What is needed is an exact copy of the lines from the one containing "How do I perform: Open" through the last line of the records below, with no pictures.
***
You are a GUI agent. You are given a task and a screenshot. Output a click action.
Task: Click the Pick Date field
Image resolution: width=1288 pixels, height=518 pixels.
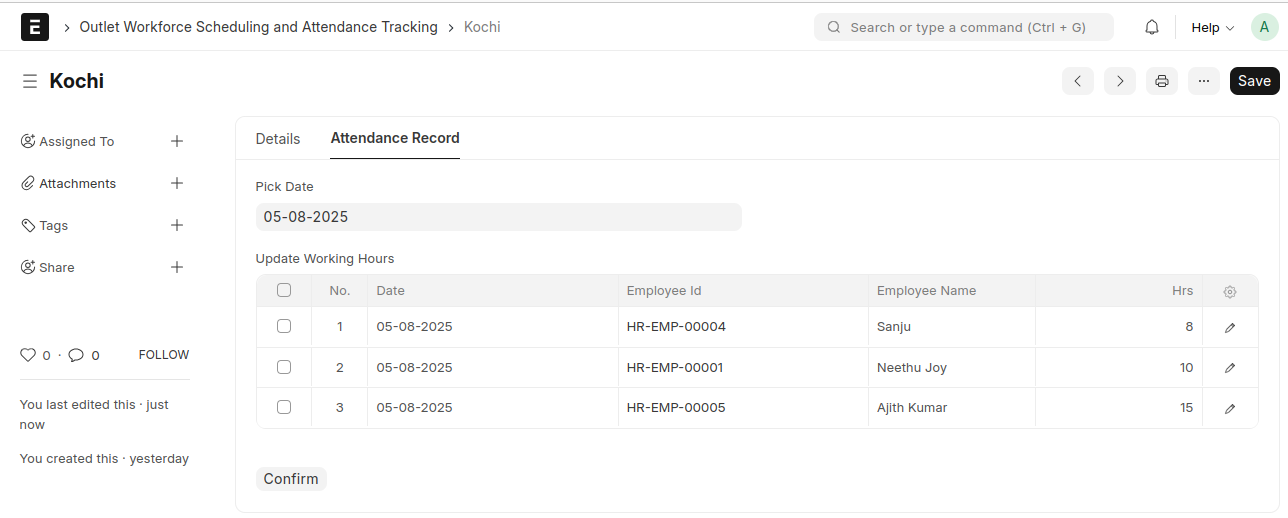(x=498, y=217)
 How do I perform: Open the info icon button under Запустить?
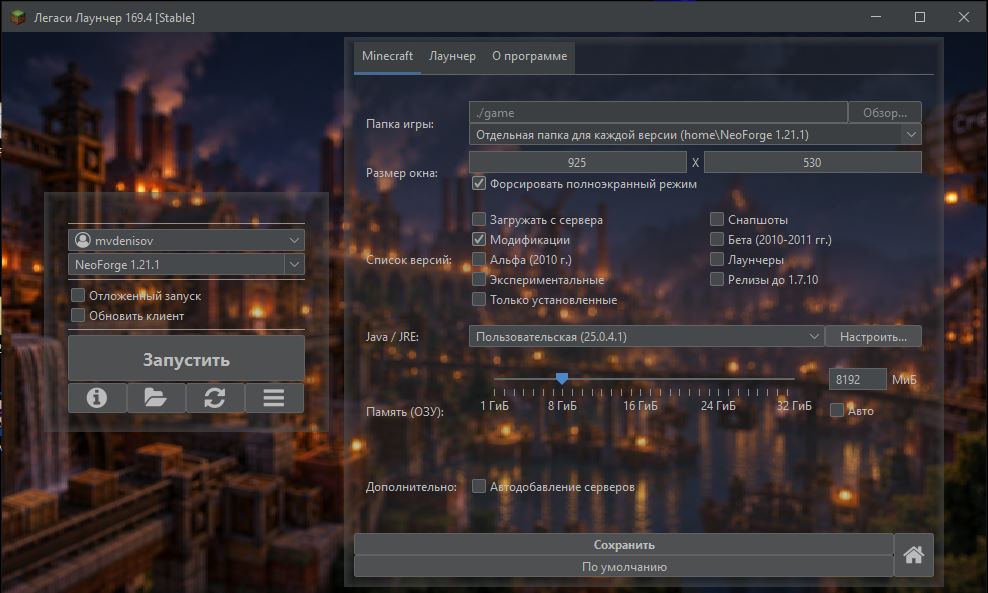(97, 398)
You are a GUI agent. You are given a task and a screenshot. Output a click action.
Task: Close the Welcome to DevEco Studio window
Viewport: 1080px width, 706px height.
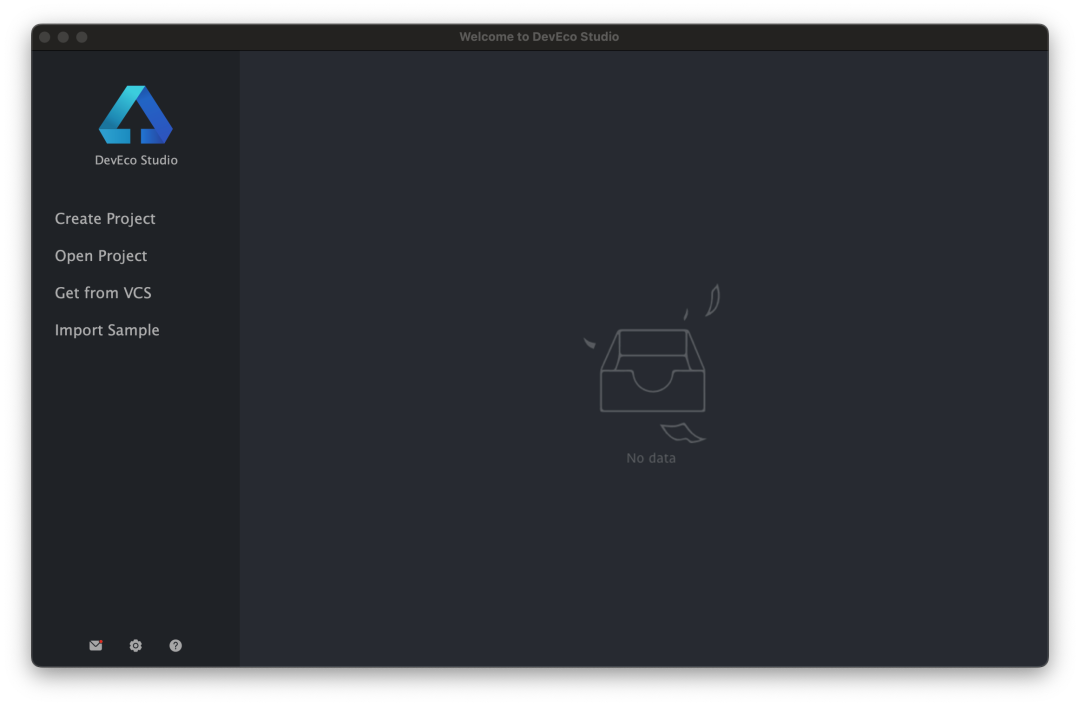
***
Written solution —
 How do I perform: Open the info icon button under Запустить?
(97, 398)
You are a GUI agent. You are given a task and a screenshot. Output a click action.
Task: Close the Welcome to DevEco Studio window
Viewport: 1080px width, 706px height.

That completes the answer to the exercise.